WHAT IS NEEDED: Continue the interview transcript about flying cars from the point at which it stops.

Derek Thompson: We’re about to get into the technicalities of flying cars, the physics of flying cars, the regulations, the experience, the history of flying cars. I want to start by asking you about the idea of the flying car. I feel like in Silicon Valley and the broader tech and progress world, the flying car has served as a kind of symbol of disappointment. “Where’s my flying car?” is asking both a literal question, like, “Where’s my sedan with wings?” but also, maybe even more importantly, a metaphorical question: something like, “Why has innovation in the physical world not matched innovation in the digital space?” Why do you think the flying car has this sort of symbolic power to represent such huge ideas about technology and progress?
Gideon Lewis-Kraus: Well, I mean, part of it, if you want to be a little bit cynical about it, it’s about a lot of these boomers like Marc Andreessen sitting around watching The Jetsons when they were little kids. And how could that not capture your imagination, zooming around, being sent off to school in a tiny little pod? But also, this was in so much of that mid-century sci-fi, this idea that of course we are going to be getting around by flying cars. It was just completely obvious. And one of the things that’s interesting about that whole discourse is that so many of these other predictions at the time—we’re going to get plastics or we’re going to have pocket-sized, handheld radios—these did come true. And so a lot of this stuff was not particularly far-fetched, and flying cars just seemed like a natural extension of what the world of abundance of the future was going to be like.

DATA SEGMENT:

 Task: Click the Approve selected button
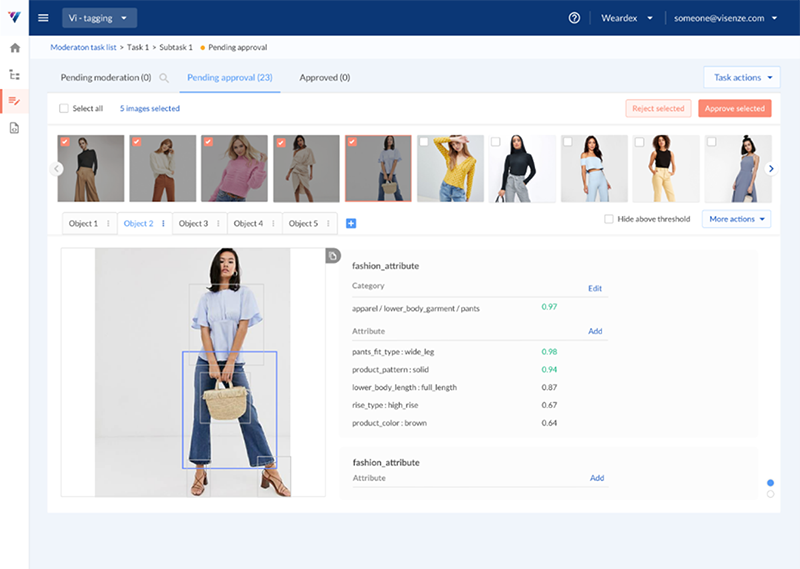[734, 108]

ANSWER TO THE EXERCISE:
Thompson: The paradox of the flying car is that it’s broadly assumed that flying cars do not exist, and today it seems like a futuristic technology, but the history of the flying car, as you write, is really about 100 years old. So take me back 100 years to the beginning of the invention of things that we can sort of, kind of call flying cars. Tell me about Juan de la Cierva and Waldo Waterman.
Lewis-Kraus: Well, I think one of the things that we have to do is we have to put “flying cars” in quotes here the whole time, because we’re talking about a lot of different flying contraptions that may or may not be adjacent to what we think of as cars. So really the category itself is pretty vaporous. Especially when you go back about 100 years, this is still really the dawn of aviation. I mean, people are starting to work on this stuff in living memory of the Wright brothers. This is two and a half decades after the first flight. So flight in and of itself is still already being figured out, and frankly, cars are still being figured out. I mean, this is the dawn of the mass car era. So I think both fields were nascent, and both fields were experimental.
And also one of the things that—of course, by the time we get to The Jetsons, when we’re thinking about flying cars, we already imagine contemporary jetliners. But back then, there wasn’t any obvious thing to be comparing these things to. So even the idea of a flying car didn’t exactly make sense because we were still figuring out what a car was and figuring out what a flying machine was. There’s a whole long-forgotten history of what you would call, essentially, ingenious flying contraptions that kind of worked and kind of didn’t work, and they were cool experiments. There was this Spanish aeronautical genius called Juan de la Cierva, [who] invented in the ’30s something called the Autogiro, which looks like a low-rent helicopter. It functioned on perfectly sound principles and largely led later to the development of the helicopter, which got taken over by the military once the war years started.
And then there were other things. An inventor called Waldo Waterman had something called the Arrowbile, which was a flying car, and then later there were examples where you had a roadable vehicle that then you could buy as a regular car and you could drive it to the airport and you could get outfitted with wings, and then you could take off and fly to another airport and land and drive away. I guess one could say that the line, in a sense, between cars and airplanes was a little bit blurrier then as this was all getting figured out.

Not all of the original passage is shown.